2004-03-11 - 2:01 p.m.

Wow. Yes. I’m actually writing again. Sort of. Cassandra Phelps finally decided to give me some subject matter, and we ended up with this. It’s rather an incoherent rant near the end, but I decided that anymore proofreading might result in losing my nerve to post it. Here goes...


Pencils out, ladies and gentlemen, it’s time for a pop quiz. Don’t “fubar” me, Mister Wicks, it’s only one question. You’ll need a piece of paper, come to that. Alright, answer me this: Why are you here? In school, I mean to say. On the paper, Miss Moreno.

Okay, now that you’re all rolling your eyes at me I assume I can collect these. I’ve been taking this test, too, you’ll note – a novelty, yes? Novelty, Mister Farris, look it up; dictionary’s behind you. Now, let’s see what some of you wrote – no, I’m not sharing my answer, Mister Cajidhae – yes, I know, it’s “fubar.” This was just a moment of introspection from which we might all learn. From your peers rather than from me, for once. Let’s see, now...

“I’m...here...because...my...ma...would...kick...my...ass...if I wasn’t.” I applaud your skill with rebuses, at least, but last I checked you’re here to learn English. Should you expect an ass kicking anyhow, then?

“I’m on probation and my parole officer says school attendance is mandatory.” Would someone like to read the definition of ‘mandatory’ aloud, since we only have six dictionaries? There we go. This person has a point, albeit a stupid one. School attendance is mandated – past subjunctive verb from which ‘mandatory’ is based – by the state of Illinois; it’s a law, in fact, though it’s just as stupid as the point, which is no law or rule seems to matter to you people save compulsory attendance. Why? Why are we really here? What is the point?

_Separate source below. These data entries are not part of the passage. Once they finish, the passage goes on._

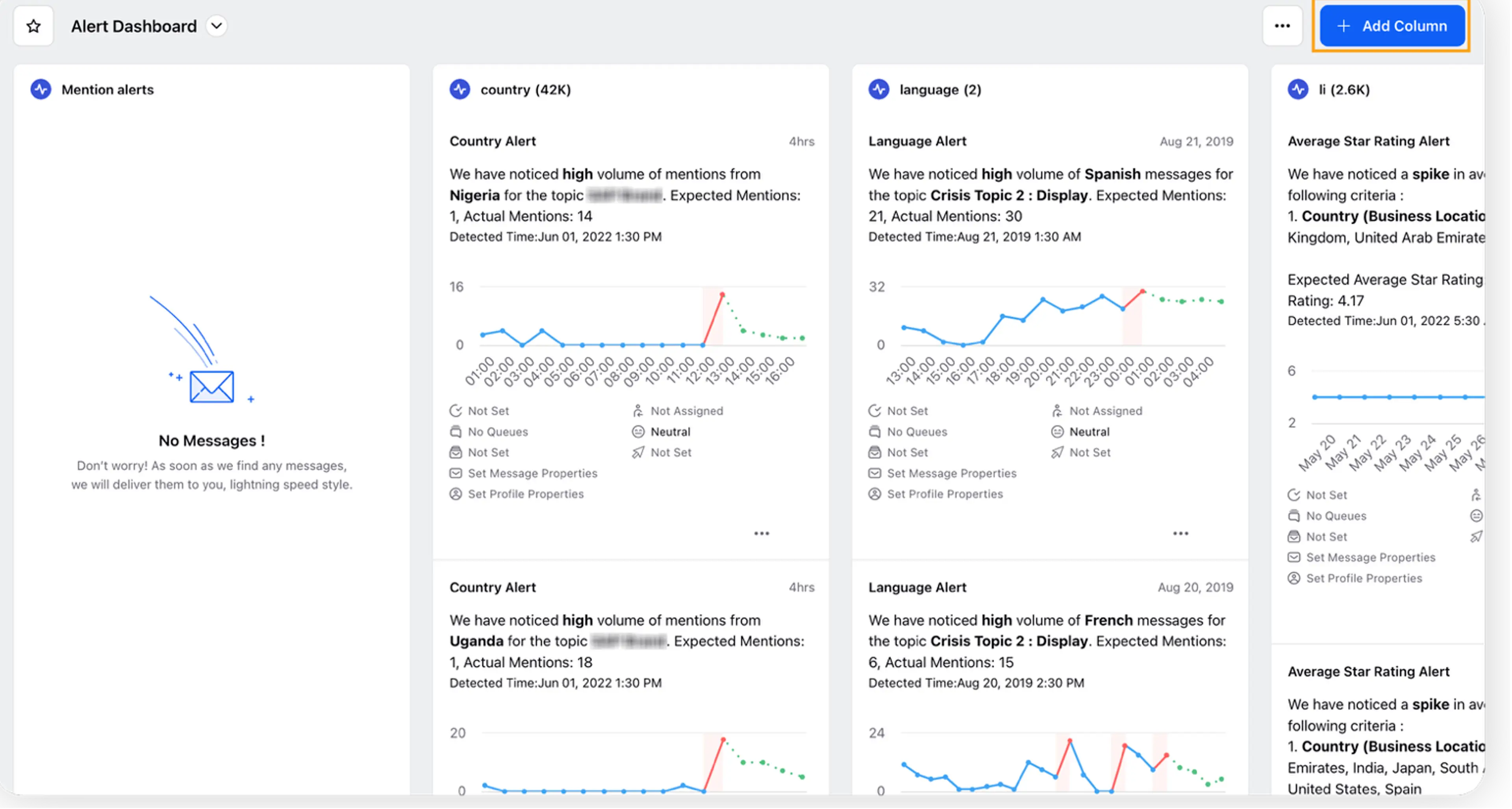Screen dimensions: 1512x809
Task: Expand the Alert Dashboard name dropdown
Action: pyautogui.click(x=217, y=26)
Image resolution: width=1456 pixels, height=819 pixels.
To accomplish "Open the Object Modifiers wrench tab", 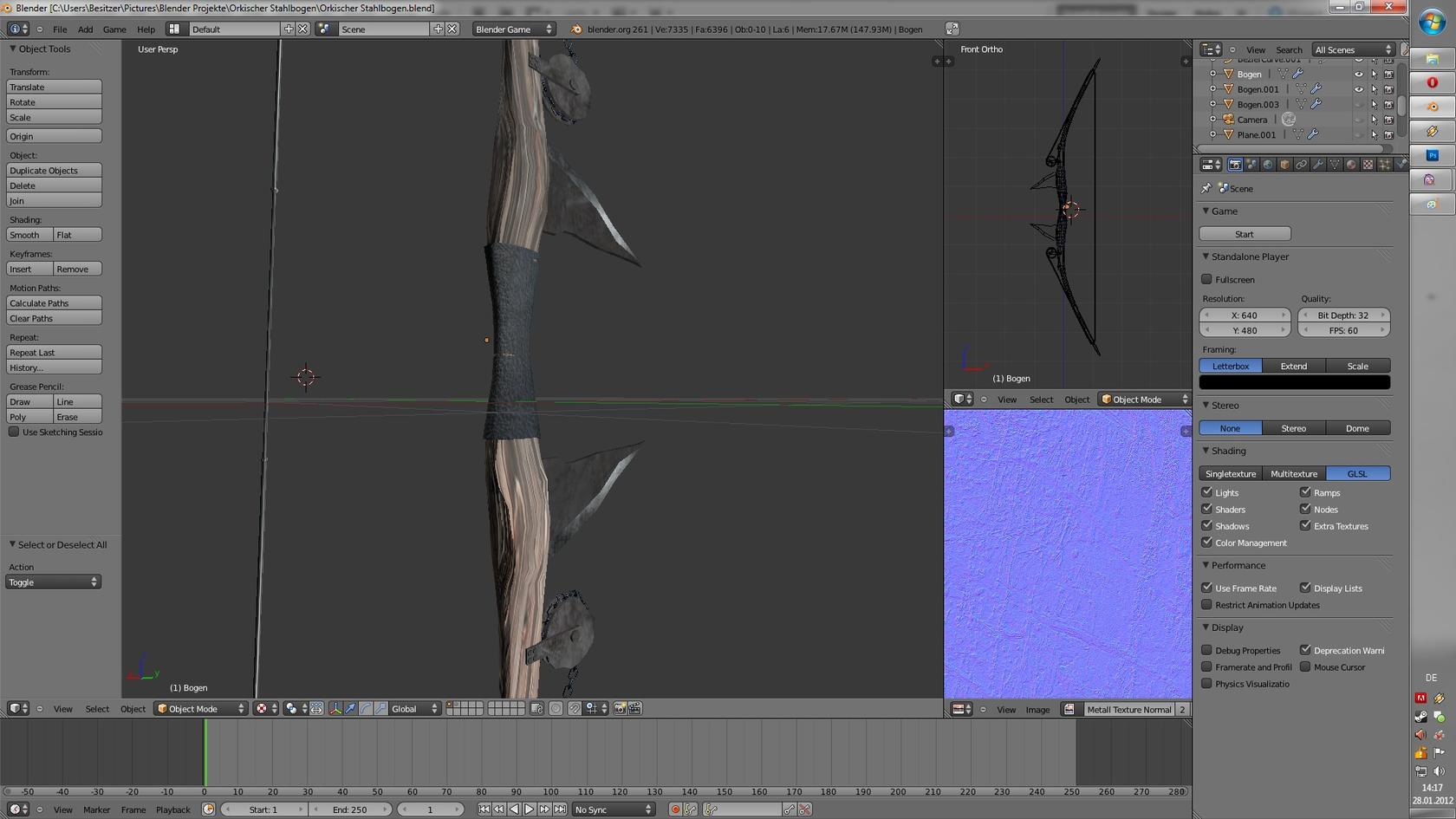I will point(1318,165).
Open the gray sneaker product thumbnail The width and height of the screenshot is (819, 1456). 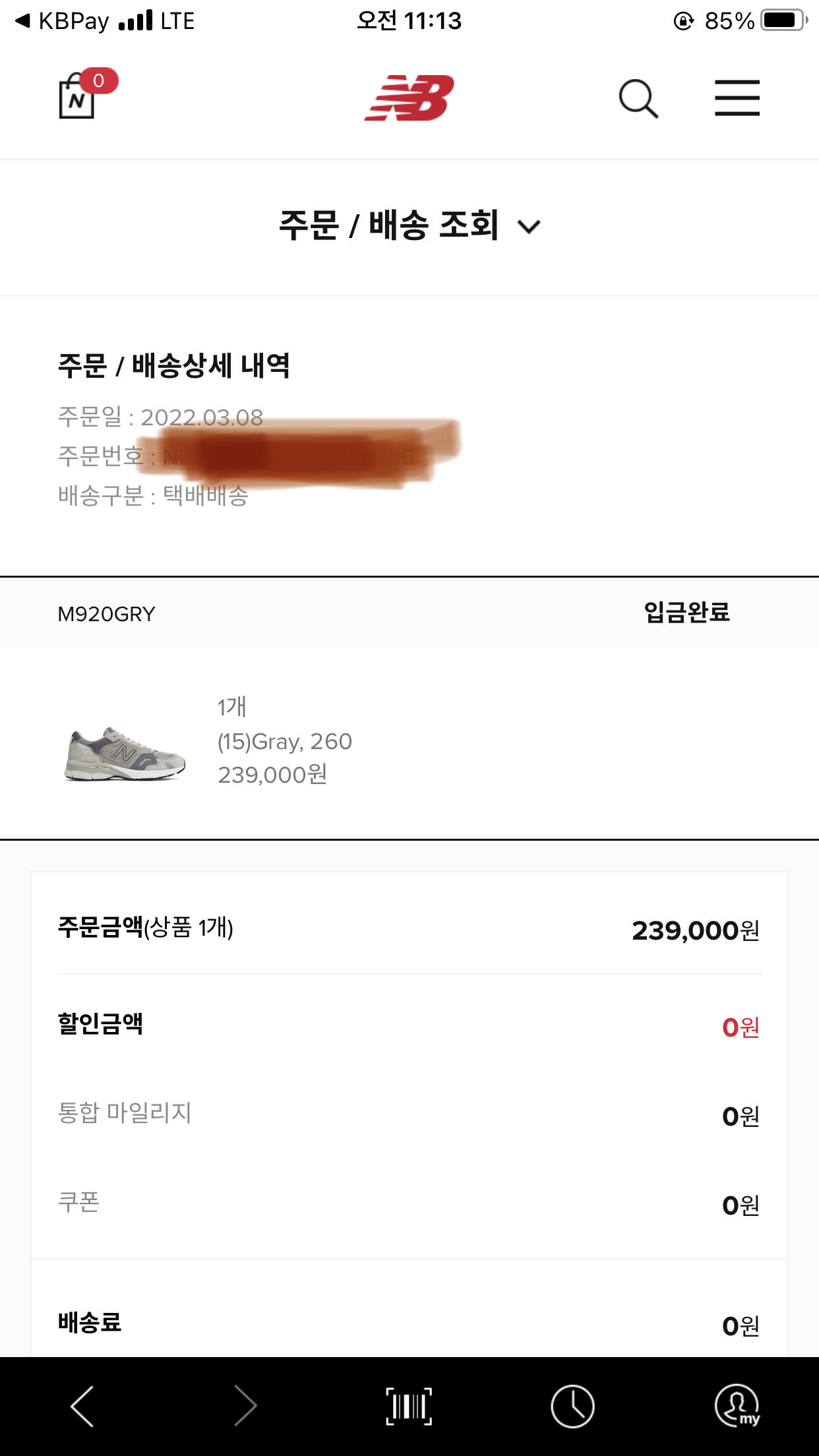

And there’s the bell and the stampede, and my point, my beautiful, controversial point, is lost on cattle. Why am I here? I told myself I could teach, after resources ran out on me being a student. I told myself I was still a student in my own way, learning from the children in my classes, from life experience – hell, maybe even one of my students knew more about English than I did. But these kids don’t want to learn, I don’t want to teach them, and I can’t learn anything from them that I didn’t already know from the year I spent in this hellhole as a bona fide student myself.

I thought I could be what Ms. Jansen was to me years ago, that I could give someone control of their life back, to save them, as she had done for me. But I don’t have control to give, even to myself. Control means being responsible for your surroundings, to be the one shaping them yourself. I can barely care for my body anymore – that same body which gave me my oxymoronic athletic scholarship so I could reach this point, four years and twenty pounds ago; I can’t bear the burden of control when my legs can only just bear me. No, I’m not in control, and I can’t help anyone else gain it, either – not that they want to, here. This is the dead end school, the one I was very nearly lost in myself. Nothing short of a miracle helps you escape it. I’m not that miracle vessel; I don’t think I ever will be...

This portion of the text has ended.